On November 13, 2018 the shares of EQT Corporation (NYSE:EQT) fell down by 46%. Yet, as Montley Fool reported, it was just a spinoff of the midstream assets into a separate public company, Equitrans Midstream Corp... FinViz and eoddata.com has completely failed to depict this event properly. Yahoo.Finance and AlphaVantage coped with it but only to some extent. We discuss the problems, caused by such events and sketch some ways to mitigate them.
The case of EQT is although recent but is no way the only one, which we have experienced. Still, since it is probably the most recent one, let us consider it first. We, ourselves, have noticed the anomaly as we checked the performance of the stocks from our 2nd stock list on FinViz. It showed the loss of ca. -50%! Either eoddata.com has demonstrated a full naivity
|Table 1: EQT OHLC prices from eoddata.com|
Yahoo.Finance was somewhat better but as you can readily see, Yahoo overdid it, since not everything (not only the column Ajdusted) was adjusted.
|Table 2: EQT OHLC prices from Yahoo.Finance|
Finally, AlphaVantage was nearly perfect.
|Table 3: EQT OHLC prices from AlphaVantage|
We say nearly because although both close and adjusted_close values are correct, we have no info on the kind of adjustment. Indeed, the financial time series are usually adjusted for the dividends and splits but their standard format there is no room for such events!. It shall not be a big problem if you get a "fresh" data from AlphaVantage but if you gather it everyday and put them in your database (as we, ourselves, do) you will have neither proper adjusted_close values, nor can you re-calculate them from close!
Ok, you may think, but how often do suchlike cases take place. Well, definitely not every day but probably more frequently than you think. Here is what we can just quickly recall without googling:
1. Split of METRO GROUP to Metro and Ceconomy stocks.
2. Split of E.On to E.On and Uniper.
3. DWS Spin-off from Deutsche Bank .
4. Issue of Bezigsrechte (Warrants to buy the newly-issued stocks) by Commerzbank
But what does it mean for your models? Well, normally a portfolio optimization model is sensitive to big price movements. So if you neglect the data cleansing then a blunder a-la Reinhart–Rogoff might await you!
How can you mitigate this problem? Well:
1. Do use several sources of data. It is easy to automatically detect the differences between the data sources (which is always good check) and then you can have a closer look, in particular google what has happened with the stock on the date in question.

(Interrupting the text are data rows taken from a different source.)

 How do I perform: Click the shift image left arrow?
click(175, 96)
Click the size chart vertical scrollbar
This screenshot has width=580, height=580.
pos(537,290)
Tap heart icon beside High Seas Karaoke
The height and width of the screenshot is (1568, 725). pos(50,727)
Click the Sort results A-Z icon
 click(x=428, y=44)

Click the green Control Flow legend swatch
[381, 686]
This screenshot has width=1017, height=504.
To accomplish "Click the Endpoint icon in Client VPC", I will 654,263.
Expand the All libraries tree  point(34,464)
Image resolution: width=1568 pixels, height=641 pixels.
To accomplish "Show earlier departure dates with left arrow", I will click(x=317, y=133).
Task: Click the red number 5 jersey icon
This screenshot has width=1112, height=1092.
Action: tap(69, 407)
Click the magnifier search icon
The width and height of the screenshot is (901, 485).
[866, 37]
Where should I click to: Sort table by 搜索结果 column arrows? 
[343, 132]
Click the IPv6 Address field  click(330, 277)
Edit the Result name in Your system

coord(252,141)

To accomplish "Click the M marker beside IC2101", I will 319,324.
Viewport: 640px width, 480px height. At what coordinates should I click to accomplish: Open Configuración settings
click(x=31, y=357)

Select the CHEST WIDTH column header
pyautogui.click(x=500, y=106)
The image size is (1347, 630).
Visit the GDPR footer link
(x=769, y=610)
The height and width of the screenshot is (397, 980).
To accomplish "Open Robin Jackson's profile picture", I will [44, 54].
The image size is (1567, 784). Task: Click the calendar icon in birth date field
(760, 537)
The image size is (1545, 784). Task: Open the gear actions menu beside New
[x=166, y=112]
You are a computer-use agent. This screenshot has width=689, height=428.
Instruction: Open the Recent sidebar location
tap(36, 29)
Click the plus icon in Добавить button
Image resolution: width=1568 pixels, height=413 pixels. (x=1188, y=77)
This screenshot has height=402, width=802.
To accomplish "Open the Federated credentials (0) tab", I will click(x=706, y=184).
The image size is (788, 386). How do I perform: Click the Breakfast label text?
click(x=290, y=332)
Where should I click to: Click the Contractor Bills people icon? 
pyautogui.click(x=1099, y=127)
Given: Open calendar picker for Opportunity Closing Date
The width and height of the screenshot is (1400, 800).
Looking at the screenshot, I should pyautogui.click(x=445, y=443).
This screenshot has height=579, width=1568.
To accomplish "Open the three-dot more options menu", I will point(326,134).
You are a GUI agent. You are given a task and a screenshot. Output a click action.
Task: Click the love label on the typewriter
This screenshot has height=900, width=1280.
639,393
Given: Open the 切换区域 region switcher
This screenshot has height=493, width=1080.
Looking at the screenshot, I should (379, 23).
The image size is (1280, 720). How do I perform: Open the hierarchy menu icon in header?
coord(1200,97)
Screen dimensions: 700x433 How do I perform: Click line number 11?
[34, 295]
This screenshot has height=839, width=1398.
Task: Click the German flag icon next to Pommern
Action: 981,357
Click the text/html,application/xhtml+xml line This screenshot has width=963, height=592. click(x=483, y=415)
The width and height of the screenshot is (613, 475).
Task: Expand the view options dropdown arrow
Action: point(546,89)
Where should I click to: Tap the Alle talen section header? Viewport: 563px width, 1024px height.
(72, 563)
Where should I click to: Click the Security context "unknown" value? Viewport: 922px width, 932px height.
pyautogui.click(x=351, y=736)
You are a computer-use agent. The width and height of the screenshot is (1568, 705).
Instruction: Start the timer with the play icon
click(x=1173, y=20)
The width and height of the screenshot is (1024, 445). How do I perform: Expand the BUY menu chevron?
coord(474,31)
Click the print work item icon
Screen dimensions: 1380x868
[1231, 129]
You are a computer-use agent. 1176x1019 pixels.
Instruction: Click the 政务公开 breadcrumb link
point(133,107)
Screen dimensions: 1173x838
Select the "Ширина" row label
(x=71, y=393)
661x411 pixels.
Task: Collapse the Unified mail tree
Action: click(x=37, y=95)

2. Take en effort to visually screen the data. It might seem tedious (and it is) but not impossible because our brain normally process images much faster than symbols. For example, Vasily Nekrasov has visually checked more than 3000 stocks by his study of volatility clustering and predictability.
3. Check the sensitivity and robustness of you model, calibrating it with and without suspicious outliers.
4. Try to cooperate with other researches by sharing your cleansed dataset (in future we will probably offer an infrastructure for such sharing).
FinViz - an advanced stock screener (both for technical and fundamental traders)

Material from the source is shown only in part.